Noch ein Negativpunkt für Ruff: Schon unter Normalbedingungen seien die Strömungsgeschwindigkeiten im geplanten Flussbadbereich so hoch, dass sich das Flussbad "nur für geübte Schwimmer" eigne, ganz sicher aber nicht für Kinder. Gitterrechen, die man einbauen müsse, um Äste oder Unrat abzuhalten, würden zudem auch die Badenden weiter flussaufwärts gefährden. "Dort", so der Stadtrat, "müsste das Baden dann ganz verboten werden, und im Flussbad selber wären die Schwimmer auch nicht sicher."
Dass der Einbau von Plattformen und Wehren an der Engstelle mehr Hochwassergefahren bringe, stößt dem Gewässerökologen ebenfalls auf. Und: dass man das Millionen-Bad je nach Wetter "an allerhöchstens 60 Badetagen im Jahr" nutzen könne. Damit hatte auch schon die SPD ihr Nein zum Flussbad begründet. Ruff: "Wir können uns das Geld für die nächste Studie dazu sparen, das ist rausgeworfenes Geld."
Die Würm als Alternative
Der Alternativvorschlag der ÖDP: Statt Millionen Euro an der Isar zu verbauen, besser Badebuchten an der Würm zu bauen. Die plätschert - aus dem Starnberger See kommend - elf Kilometer durch Pasing, Obermenzing und Allach-Untermenzing – 70 Zentimeter bis eineinhalb Meter tief. "Die Würm ist sauberer, wärmer und sicherer", sagt Ruff. "Am Pasinger Stadtpark oder an der Behringstraße wäre das einfach zu machen."

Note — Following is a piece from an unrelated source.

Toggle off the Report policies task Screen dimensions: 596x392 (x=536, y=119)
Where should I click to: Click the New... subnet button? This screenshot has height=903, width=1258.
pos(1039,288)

Umweltreferentin Stephanie Jacobs (parteilos) hat sich die ÖDP-Kritikpunkte auf AZ-Anfrage angesehen: Die Isar-Wasserqualität werde im Sommer drei, vier Mal überprüft, erklärt sie in einem Antwortschreiben. "Bisher musste in der Isar kein Badeverbot ausgesprochen werden, da die Grenzwerte eingehalten wurden."
Das Schwimmen "in einem Freigewässer sei grundsätzlich Schwimmern vorbehalten", bei normalen Wasserständen sei "ein Schwimmen in der Isar problemlos möglich". Bei den weiteren Plänen würden "Belange wie die Sicherheit, Haftung, Kosten und Naturschutz selbstverständlich vertiefter behandelt". Weiter geplant wird also erstmal sowieso.